WHAT THE TASK ASKS :: An exact copy is needed of the lines in the entries below from the line with "Set safety level to first slider dot" up to and including the line with "This screenshot has width=641, height=649.", and of nothing else. Leave the pictures out.

.....

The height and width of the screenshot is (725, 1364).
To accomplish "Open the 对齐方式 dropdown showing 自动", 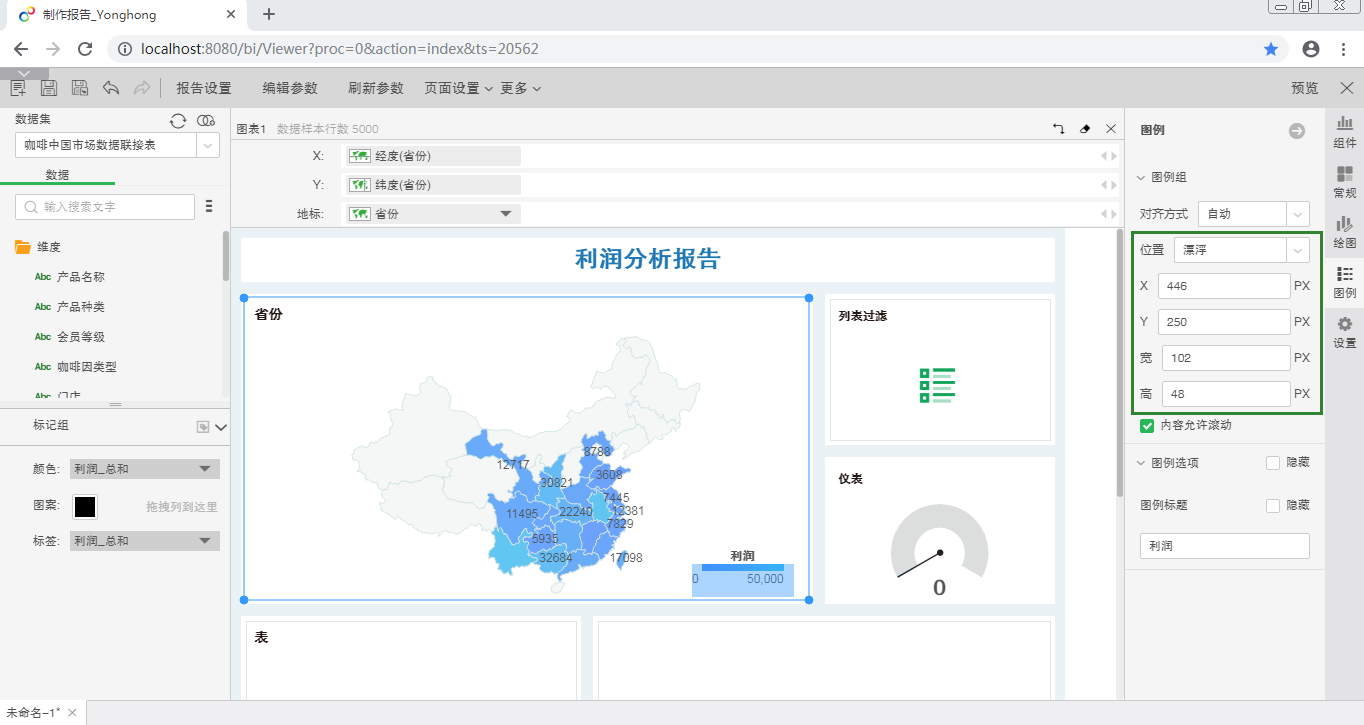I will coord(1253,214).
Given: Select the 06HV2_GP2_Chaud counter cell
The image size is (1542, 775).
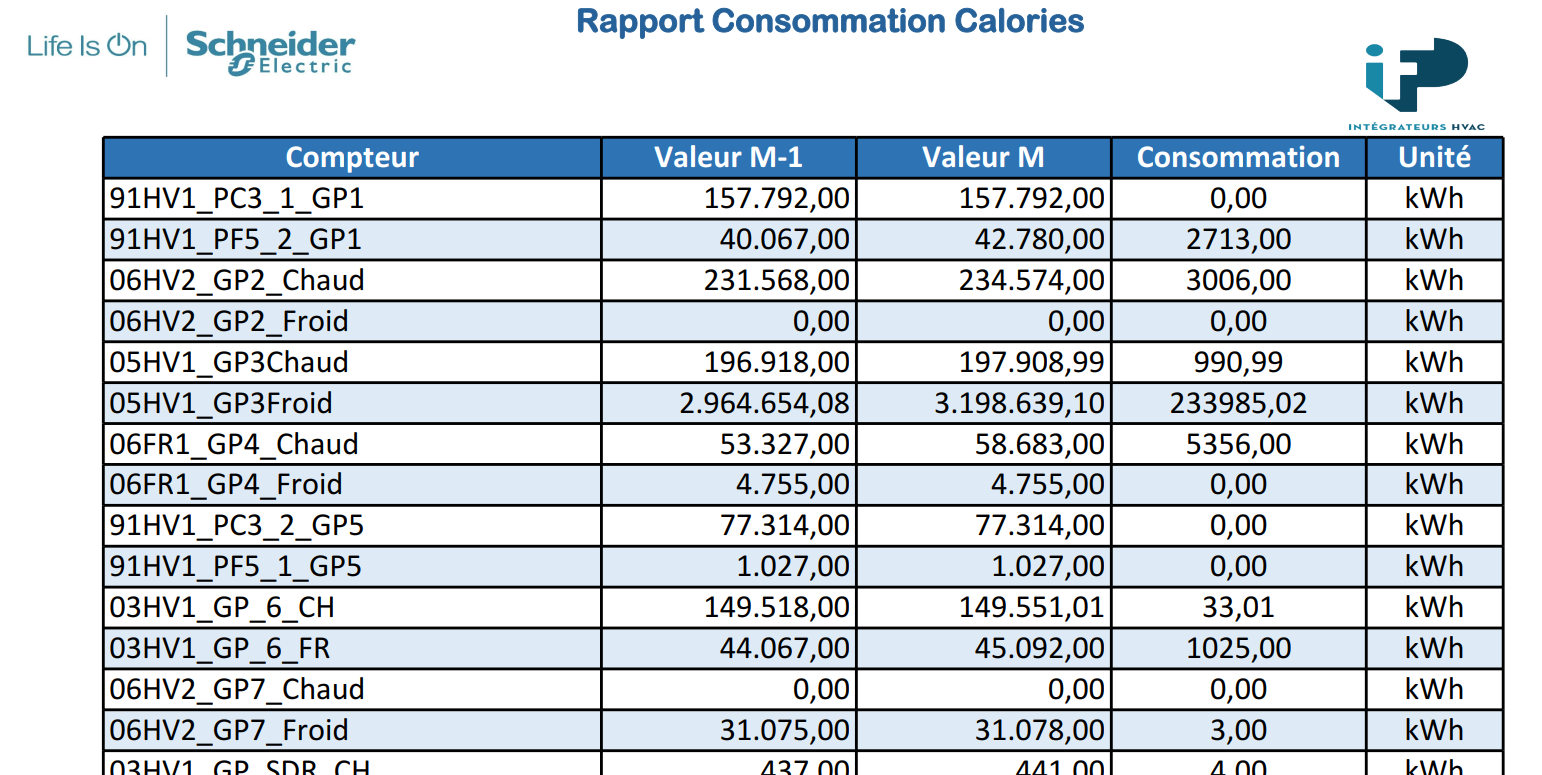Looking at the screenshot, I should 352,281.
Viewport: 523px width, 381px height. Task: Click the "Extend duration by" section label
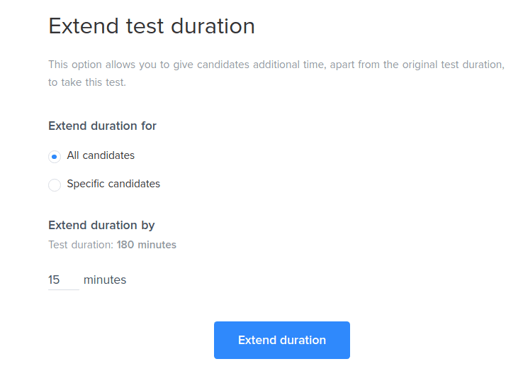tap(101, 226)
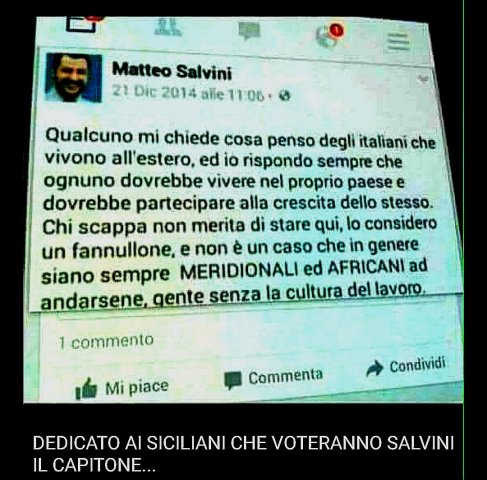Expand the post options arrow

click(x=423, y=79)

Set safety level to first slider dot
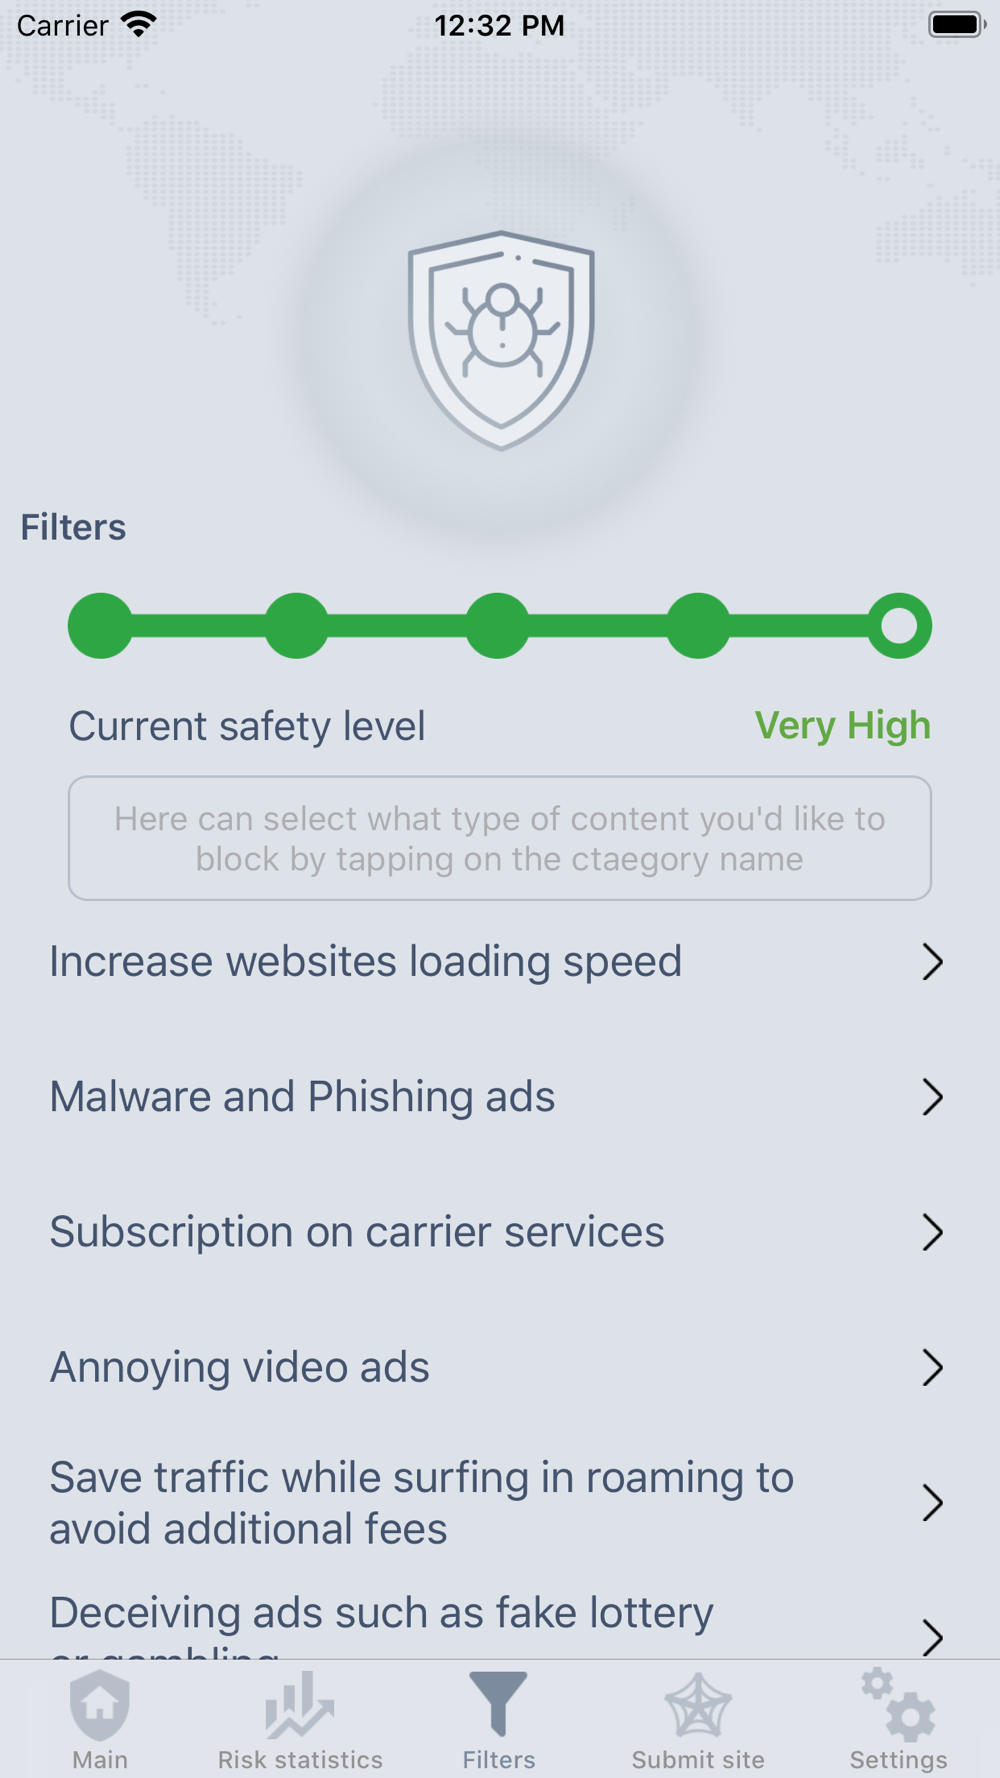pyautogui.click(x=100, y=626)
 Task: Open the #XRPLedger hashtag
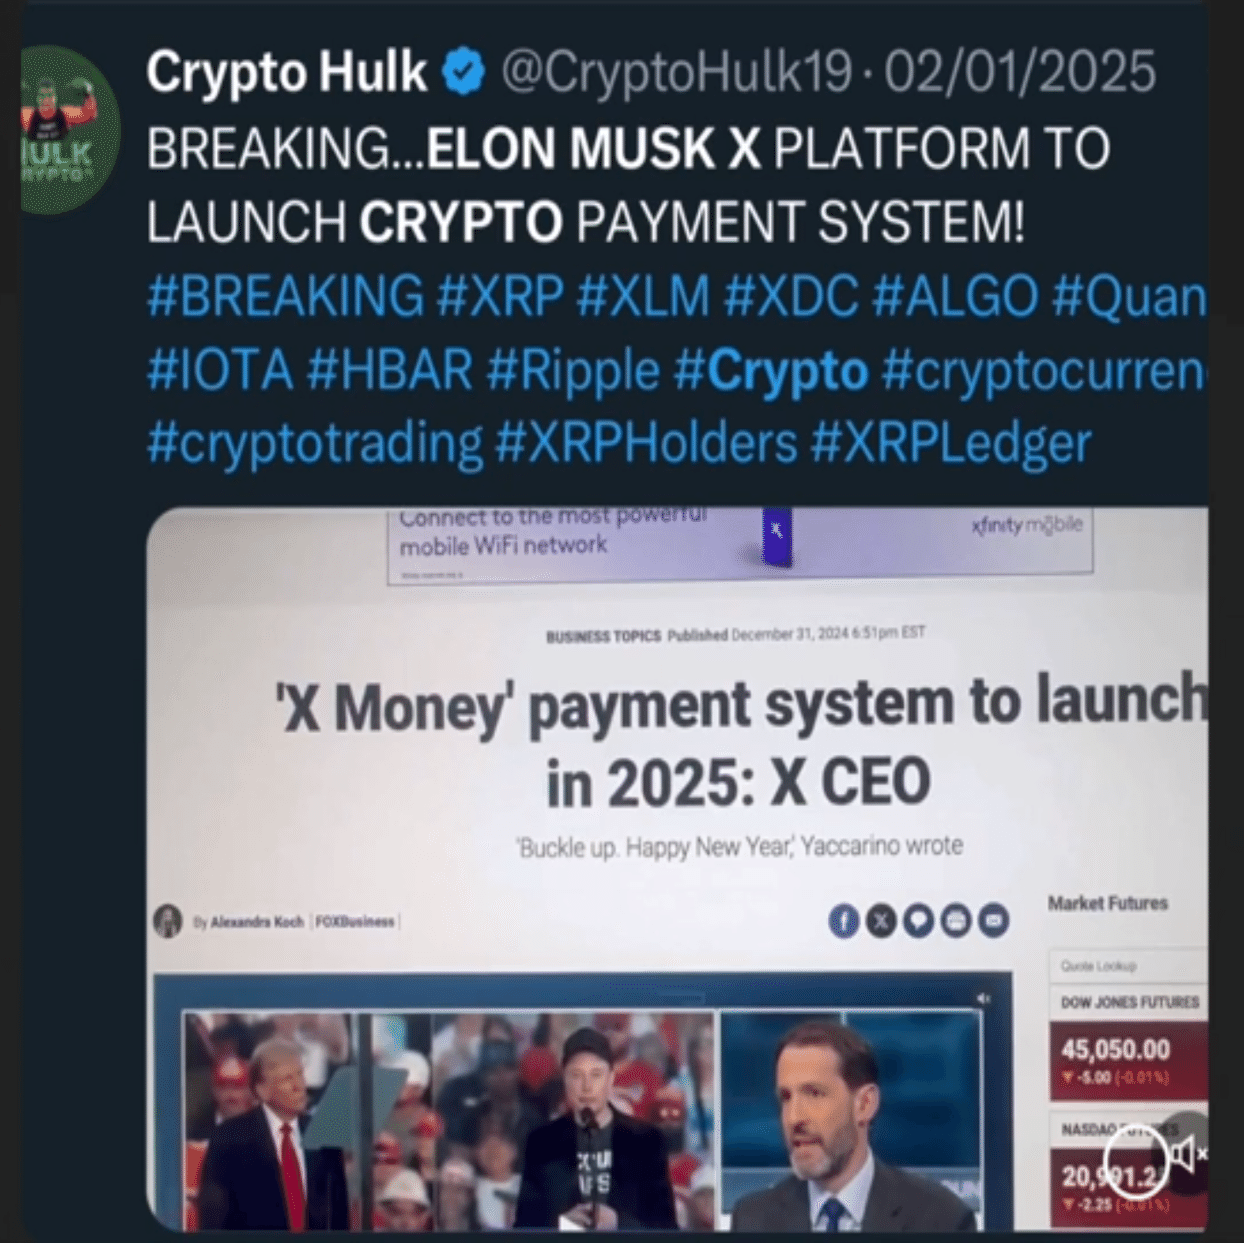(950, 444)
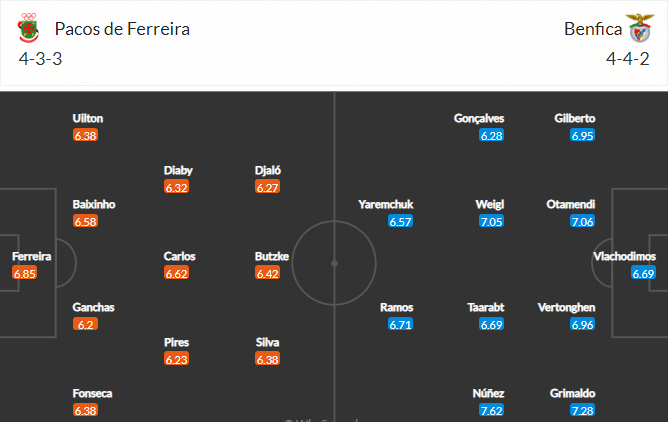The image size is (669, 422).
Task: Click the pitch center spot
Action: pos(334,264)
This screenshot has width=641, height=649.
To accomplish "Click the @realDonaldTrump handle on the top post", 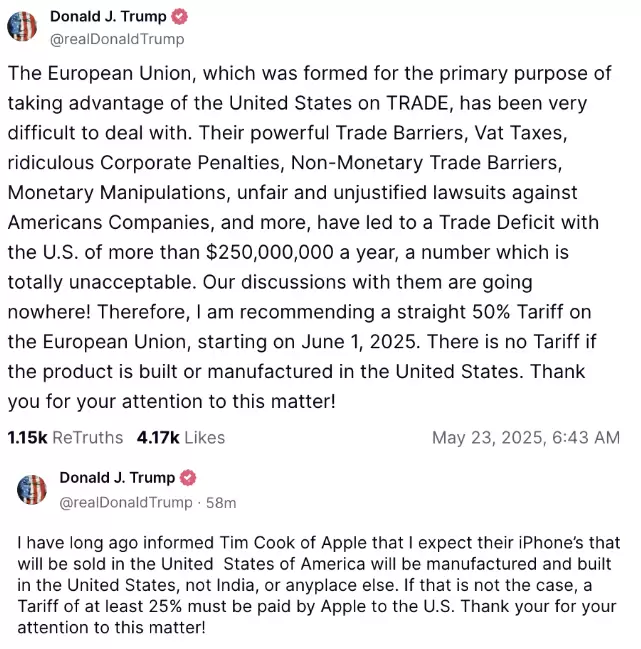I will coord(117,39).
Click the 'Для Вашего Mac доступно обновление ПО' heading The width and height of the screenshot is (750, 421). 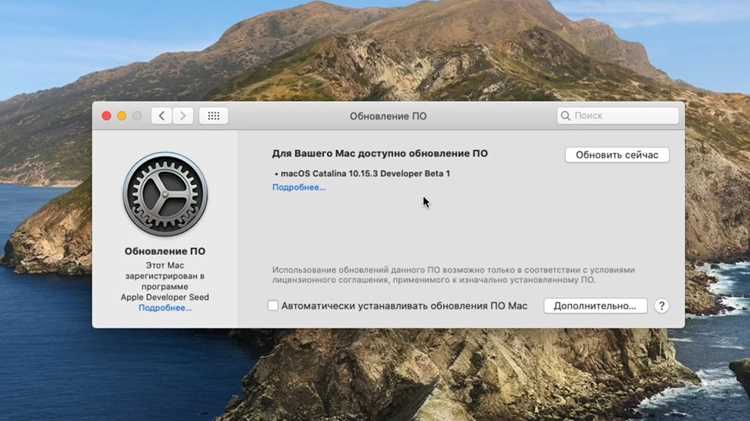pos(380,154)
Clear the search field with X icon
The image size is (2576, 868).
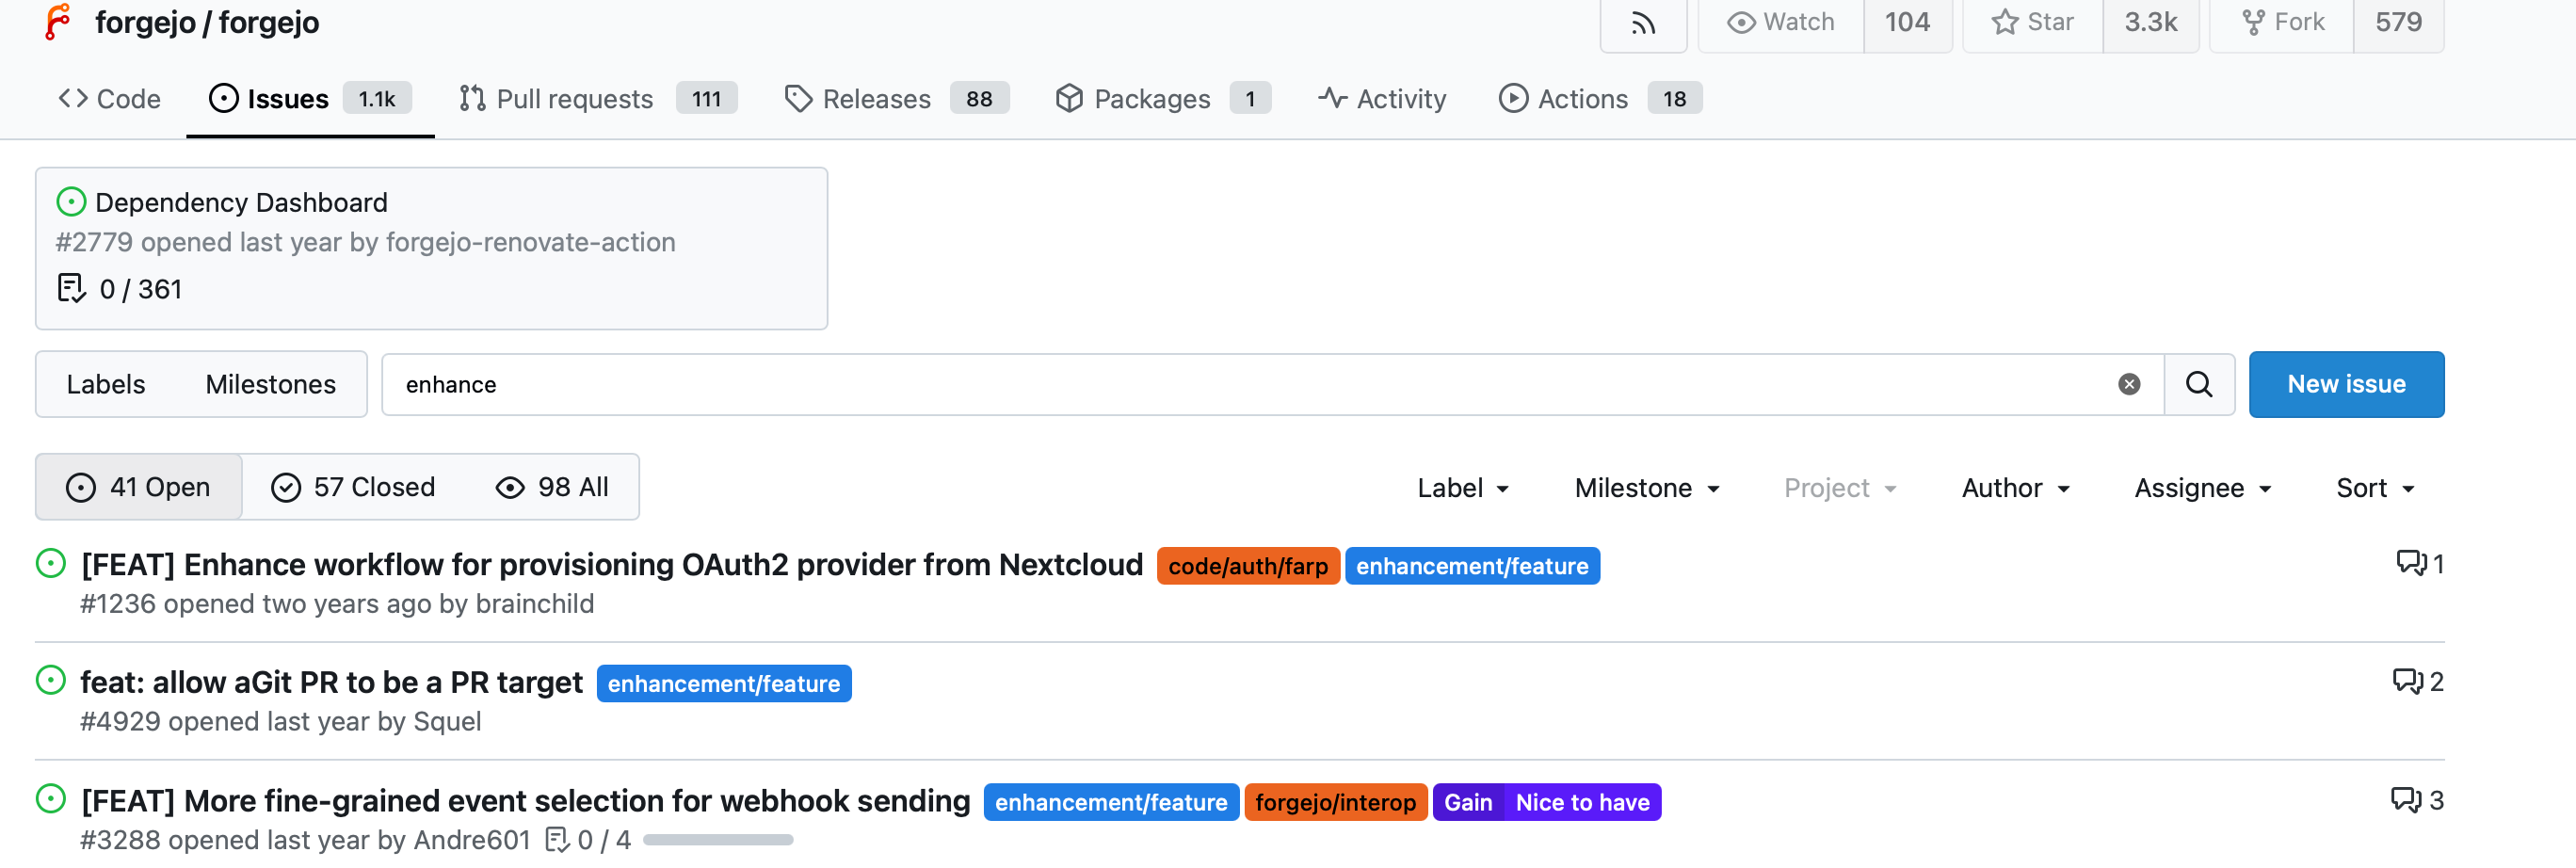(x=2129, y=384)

.....

EXERCISE RESPONSE ::
Set safety level to first slider dot
pyautogui.click(x=100, y=626)
 Task: Open the #XRPLedger hashtag
(950, 444)
The image size is (669, 422).
Task: Click the pitch center spot
Action: pos(334,264)
This screenshot has width=641, height=649.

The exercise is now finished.